■ Activity list ■
1: In the passage on autism and virtual reality, what graduation rate is given for students with ASD?
2: Using the passage on autism and virtual reality, explain why VR can serve as an instructional option that draws on evidence-based practices for individuals with ASD.
3: Please echo the stretch of the passage on autism and virtual reality from "Autism Spectrum Disorder (ASD)" through "poor (Parsons, 2016).".

═══ Source passage

Autism Spectrum Disorder (ASD) affects one in 68 children (Centers for Disease Control and Prevalence, 2014). As the numbers of identified individuals with ASD rise, students with ASD continuously underperform on the requirement of graduating with a standard diploma. The national graduation rate for students with disabilities is 61% (Samuels, 2015), yet students with ASD graduate at a rate of 40% (or less) (Barrat et al., 2014). Social, economic, and employment outcomes for adults with ASD also remain poor (Parsons, 2016).

Individuals with ASD demonstrate persistent deficits in the areas of social interactions across a variety of contexts, which lead to deficits in forming and maintaining relationships (APA, 2015). Consequently, these deficits lead to an increased risk for loneliness and social isolation (Didehbani, Allen, Kandalaft, Krawczyk & Chapman, 2016). Special education teachers frequently struggle with developing and delivering effective instruction on social skills due to a strong academic focus within the schools and a lack of training or existing curriculum for social skills.

However, to improve graduation rates and, more importantly, social and employment outcomes for students with ASD, schools must find a way to address the need for effective social skills instruction. Using virtual reality (VR) can be one of the potential solutions to the current lack of an instructional match to the students’ social skills deficit (Parsons, 2016; Didehbani et al., 2016; Lorenzo, Lledo, Pomares, & Roig, 2016; Irish, 2013).

Among evidence-based practices for individuals with ASD are social skills training, video modeling, and technology-aided instruction and intervention (National Professional Development Center on Autism Spectrum Disorder, 2014). VR as an instructional option combines technology-aided instruction and intervention, social skills training, and video modeling. Depending on the VR design, additional evidence-based practices of prompting and reinforcement may also be simultaneously implemented with intentional design.

══════
═══ Information

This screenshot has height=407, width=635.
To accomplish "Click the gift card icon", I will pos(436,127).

══════
═══ Information

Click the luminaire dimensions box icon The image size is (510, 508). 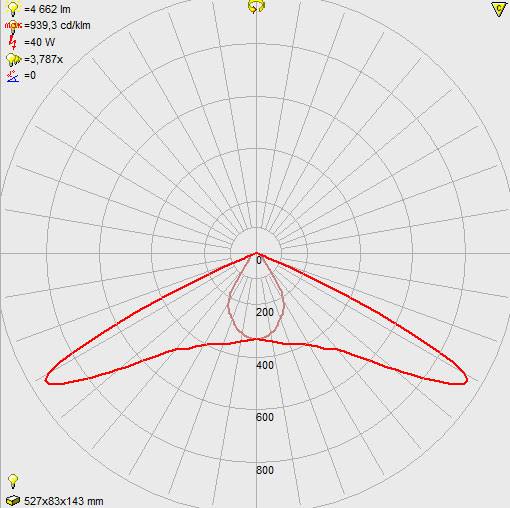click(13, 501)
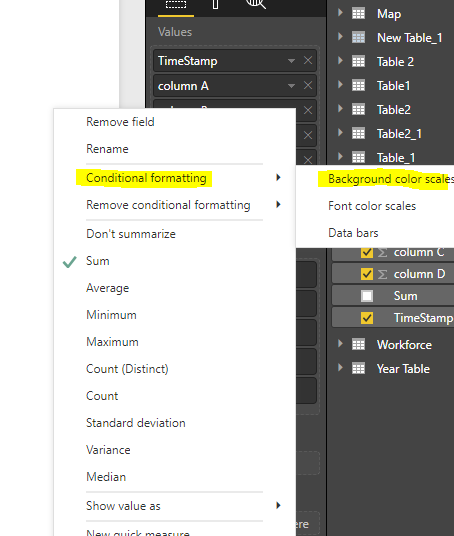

══════

■ Expected results ■
1: 40% or less.

2: VR combines three evidence-based practices for ASD: technology-aided instruction and intervention, social skills training, and video modeling. Depending on its design, it can also implement the evidence-based practices of prompting and reinforcement at the same time.

3:
Autism Spectrum Disorder (ASD) affects one in 68 children (Centers for Disease Control and Prevalence, 2014). As the numbers of identified individuals with ASD rise, students with ASD continuously underperform on the requirement of graduating with a standard diploma. The national graduation rate for students with disabilities is 61% (Samuels, 2015), yet students with ASD graduate at a rate of 40% (or less) (Barrat et al., 2014). Social, economic, and employment outcomes for adults with ASD also remain poor (Parsons, 2016).